Data listing —
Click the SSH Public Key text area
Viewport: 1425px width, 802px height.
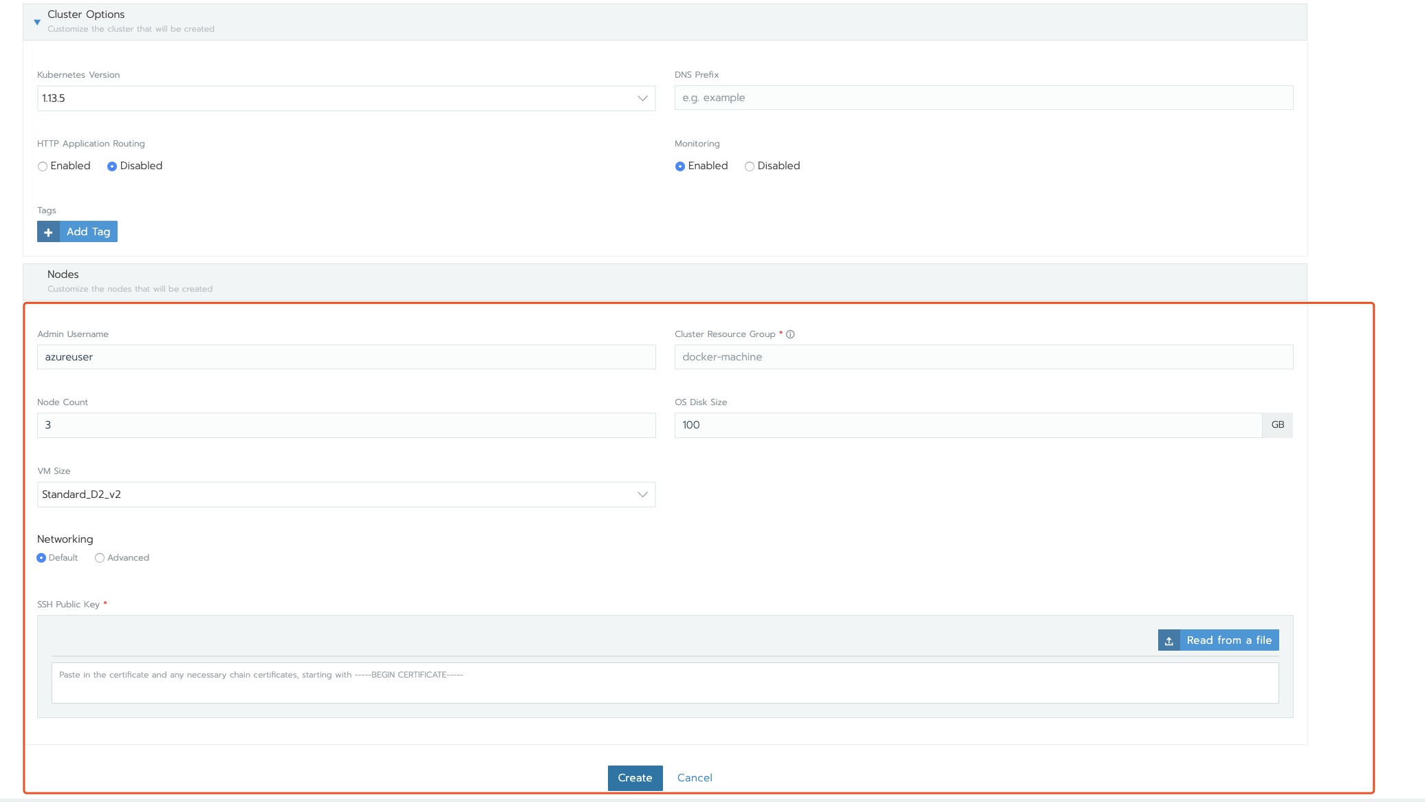point(664,683)
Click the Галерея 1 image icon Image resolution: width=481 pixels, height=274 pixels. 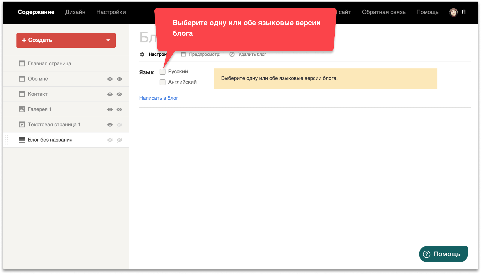click(x=22, y=109)
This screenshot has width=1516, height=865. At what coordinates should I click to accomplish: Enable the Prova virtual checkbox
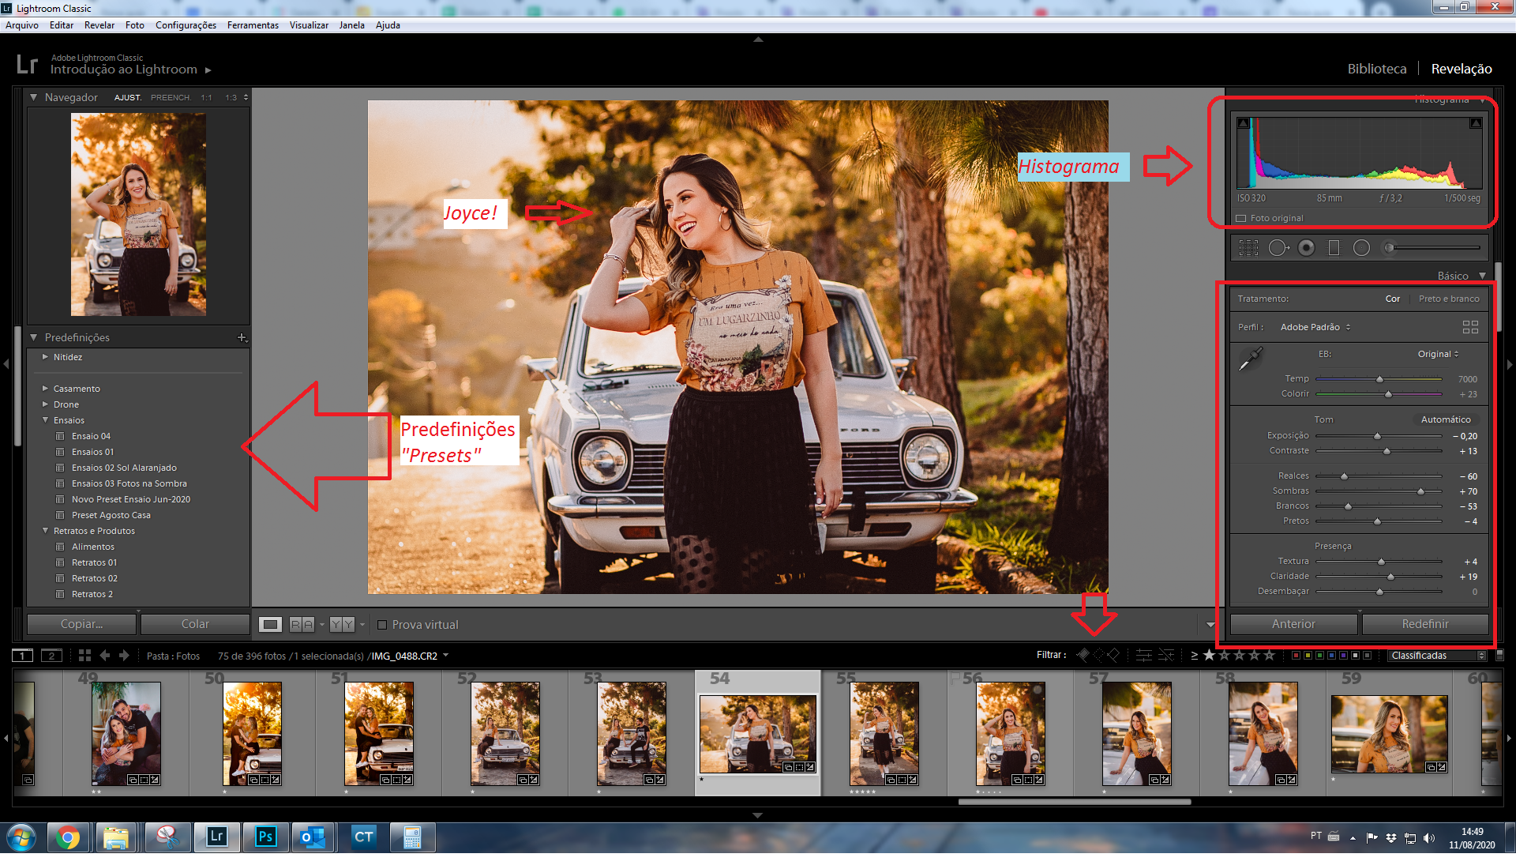pyautogui.click(x=382, y=625)
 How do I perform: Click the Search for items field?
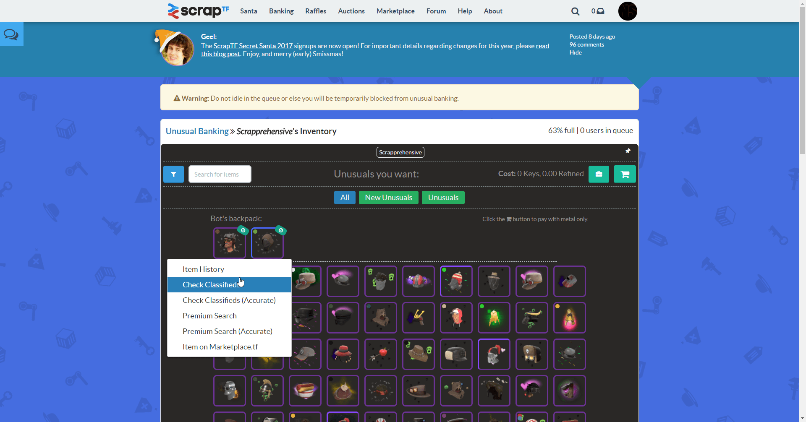[220, 174]
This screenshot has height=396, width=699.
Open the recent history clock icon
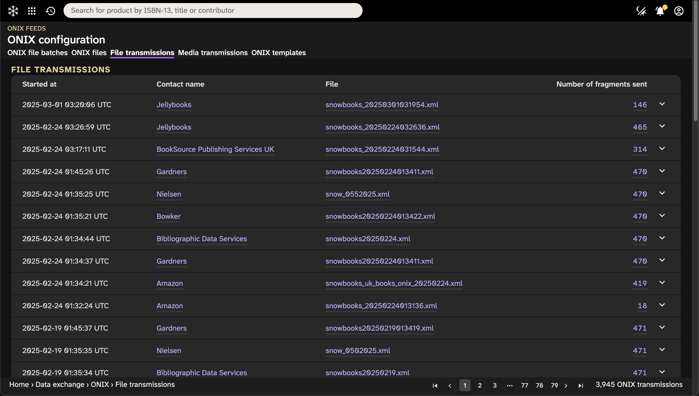pyautogui.click(x=51, y=11)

Task statement — When you reach the line containing "This screenshot has height=396, width=699." in the listing above, reproduce it and every line after it through the last, exactly; omit the pictures.

Response area —
This screenshot has height=396, width=699.
Open the recent history clock icon
pyautogui.click(x=51, y=11)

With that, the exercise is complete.